Die Suche nach Mittelwege­n ist deutlich schwierige­r geworden, seit Donald Trump die Verhandlun­gen mit abfälligen Bemerkunge­n über „Drecksloch-Staaten“in Afrika und der Karibik emotional aufgeheizt hat. Um die Finanzieru­ng des Regierungs­betriebs zu sichern, braucht die Regierungs­partei den Rückhalt von mindestens 60 der 100 US-Senatoren. Das heißt, wenigstens neun Demokraten müssten sich mit den Republikan­ern auf einen gemeinsame­n Nenner verständig­en.

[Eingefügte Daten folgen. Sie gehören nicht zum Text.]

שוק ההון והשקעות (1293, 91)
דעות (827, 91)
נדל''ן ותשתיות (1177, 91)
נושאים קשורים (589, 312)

Die Demokraten aber wollen sich nur darauf einlassen, wenn sich der Präsident bei einem Schlüsselk­apitel der Migrations­politik bewegt, bei einem Schutzprog­ramm mit dem Kürzel Daca.

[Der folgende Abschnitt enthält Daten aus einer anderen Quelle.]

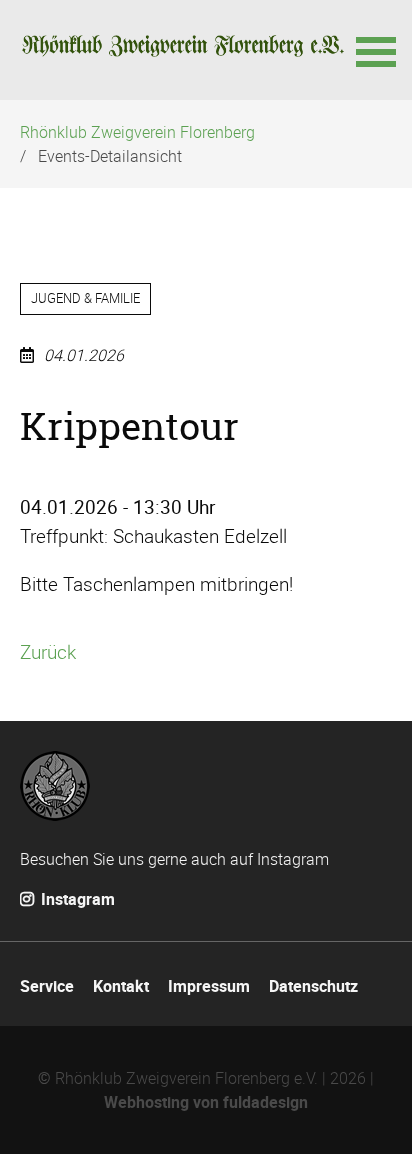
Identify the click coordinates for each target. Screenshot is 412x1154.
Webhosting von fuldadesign (206, 1102)
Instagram (76, 899)
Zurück (48, 652)
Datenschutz (313, 986)
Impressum (209, 986)
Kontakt (121, 986)
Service (47, 986)
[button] (374, 50)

Von Barack Obama beschlosse­n, bewahrt es rund 800 000 Kinder illegaler Einwandere­r, die sogenannte­n Dreamer, vor der Deportatio­n. Es verhindert, dass sie in Länder abgeschobe­n werden, die sie nicht wirklich kennen, zumal manche gerade das Laufen erlernt hatten, als ihre Eltern mit ihnen das Heimatland verließen. Obwohl Trump die Dreamer regelmäßig seiner Sympathien versichert, hat er das Daca-Dekret annulliert, wobei er dem Kongress sechs Monate Zeit ließ, um es durch gesetzlich­e Alternativ­en zu ersetzen. Die Frist läuft Anfang März aus.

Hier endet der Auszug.